Macquarie Group is ramping up its aggressive push into home lending, joining the rush of banks to increase commissions paid to mortgage brokers. In a sign of growing competition in the $1.2 trillion mortgage market, Macquarie has raised up-front and trailing commissions for one of the country's biggest brokers, Mortgage Choice.

Macquarie Group is ramping up its aggressive push into home lending, joining the rush of banks to increase commissions paid to mortgage brokers.

In a sign of growing competition in the $1.2 trillion mortgage market, Macquarie has raised up-front and trailing commissions for one of the country's biggest brokers, Mortgage Choice.

It is the sixth lender to sweeten incentives for brokers in recent months, a sign rivalry between lenders is heating up.

Amid rapid growth in Macquarie's $10 billion residential mortgage book over the past year, brokers also say the investment bank has been bulking up on staff so that it can handle higher volumes of loan processing.

Under the latest changes, announced to Mortgage Choice brokers this week, Macquarie's up-front commissions were increased from 0.65 per cent to 0.7 per cent, while it raised trailing commissions payable in the third year of the loan from 0.15 per cent to 0.175 per cent.

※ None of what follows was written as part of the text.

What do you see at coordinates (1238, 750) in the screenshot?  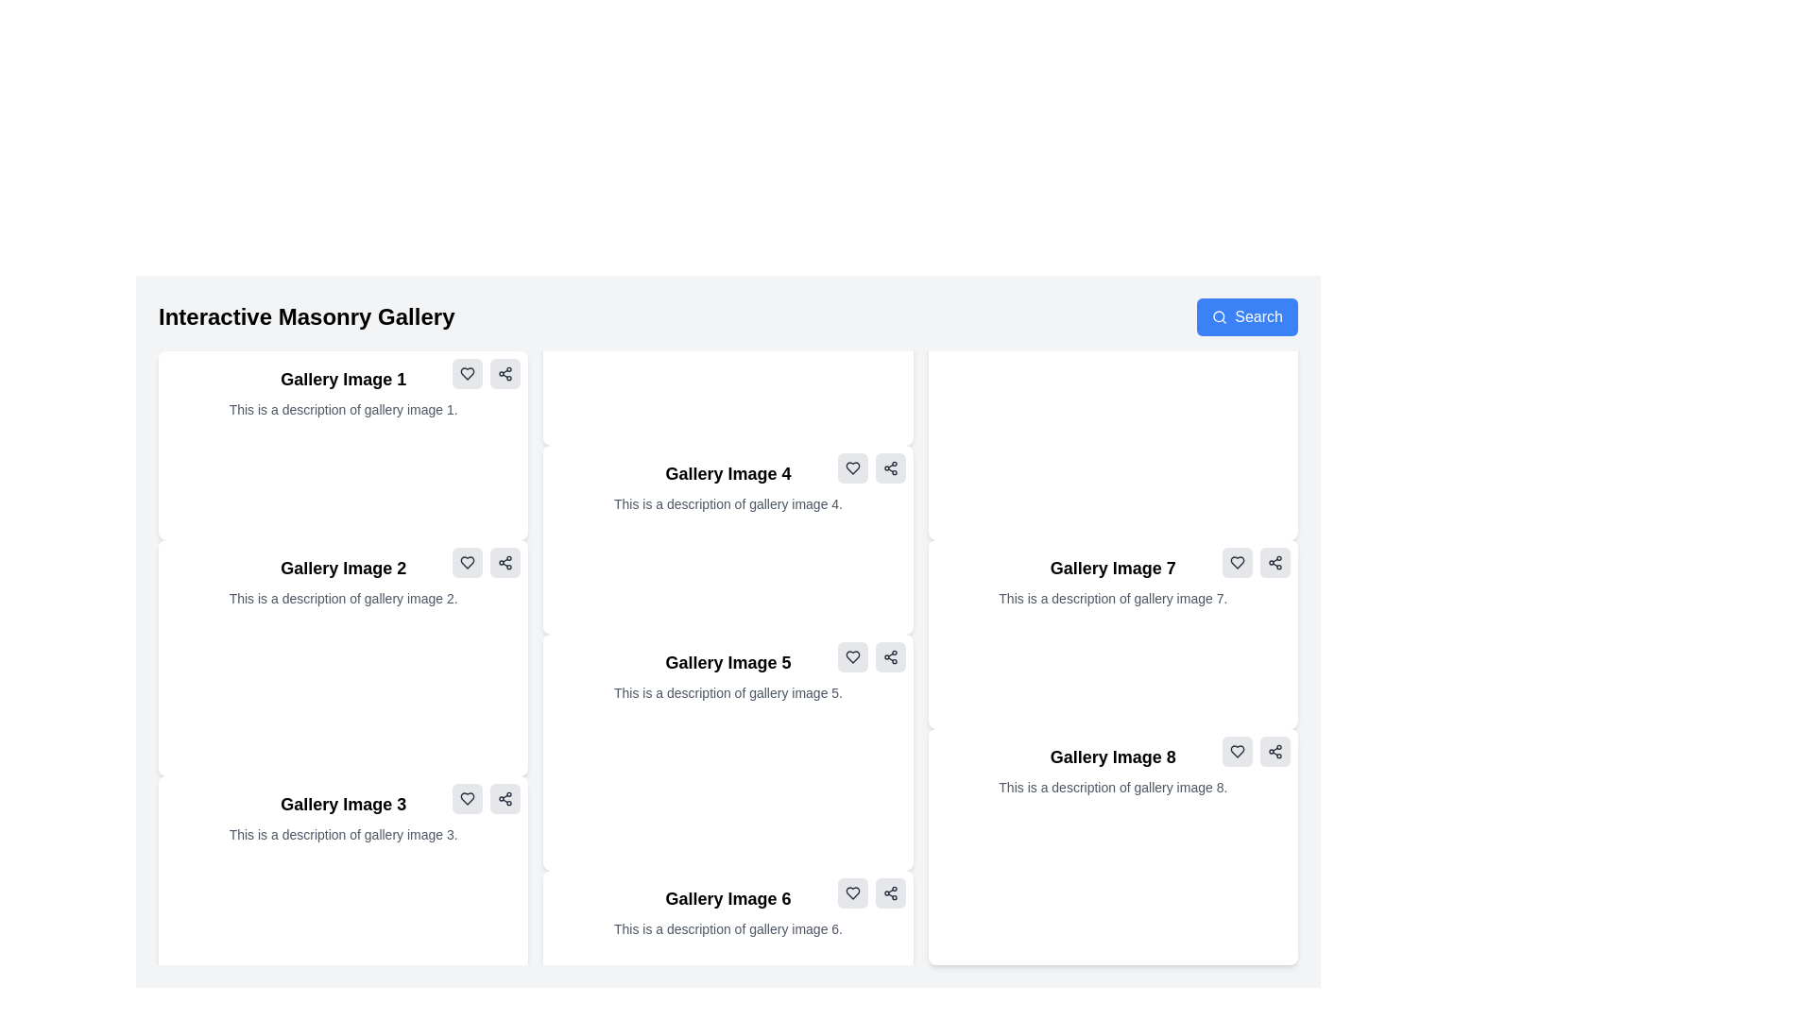 I see `the heart icon located at the top-right corner of the card titled 'Gallery Image 8'` at bounding box center [1238, 750].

The trailing commissions are at the upper end of those paid by banks, industry sources say.

With a resurgent housing market driving increased demand for home loans, banks are jostling to expand their share, in anticipation of stronger credit growth.

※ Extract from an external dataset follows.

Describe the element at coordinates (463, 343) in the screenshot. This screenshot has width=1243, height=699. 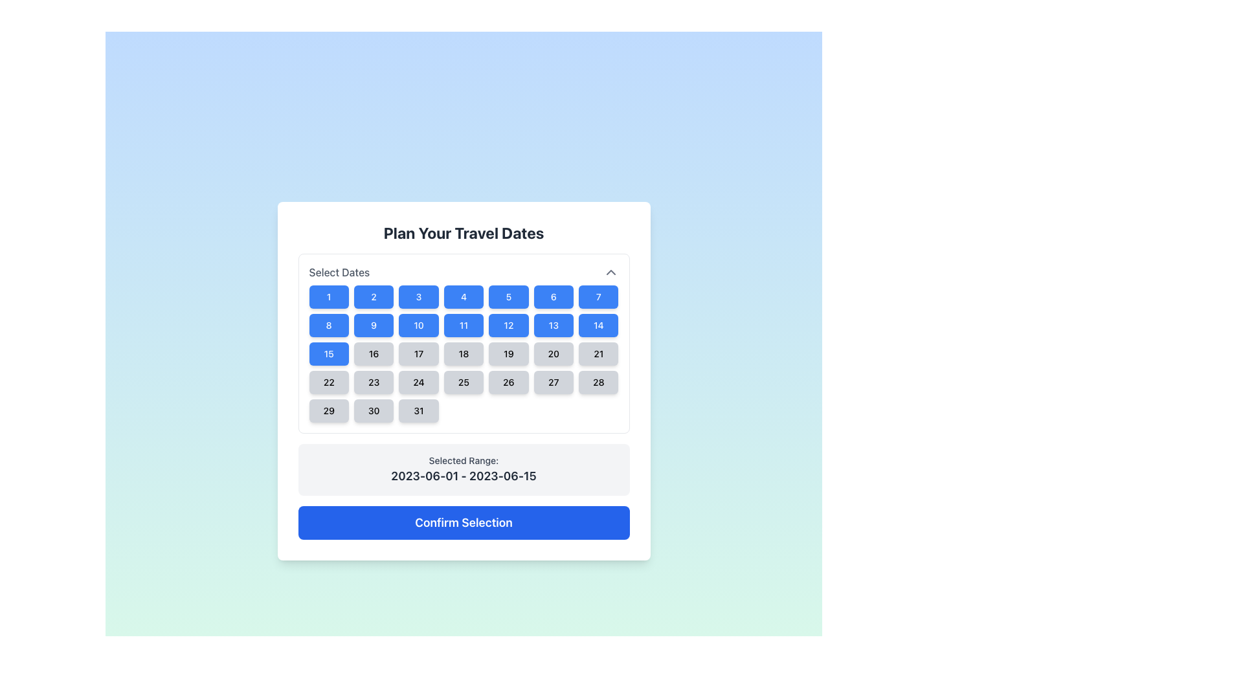
I see `the calendar day tile representing the 18th day in the date selection calendar` at that location.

Westpac, St George, CommBank-owned Bankwest, AMP and Rock Building Society have also raised commissions for brokers since July.

Macquarie would not comment, but chief executive Nicholas Moore has previously played down the bank's mortgage expansion by pointing out its market share is less than 1 per cent.

Growing use of mortgage brokers was also confirmed in recent figures from the Mortgage and Finance Association of Australia, which showed the share of new home loans arranged through brokers rose to 46 per cent in September, up from 40 per cent 18 months ago.

The association's chief executive, Phil Naylor, said banks were changing their commissions for competitive reasons, but denied bigger payments could distort the decisions brokers made.

"I think the changes in commissions are really at the margins," he said.

"The broker just wants to make their client happy."

The increased competition comes as regulators urge the sector not to ease credit standards, but brokers insist there has been no relaxation in lending standards.

Mortgage Choice chief executive Michael Russell pointed out several major banks had increased the buffer for testing how borrowers would cope if interest rates rose.

"That's an indication that there's certainly not a relaxation in credit standards," he said.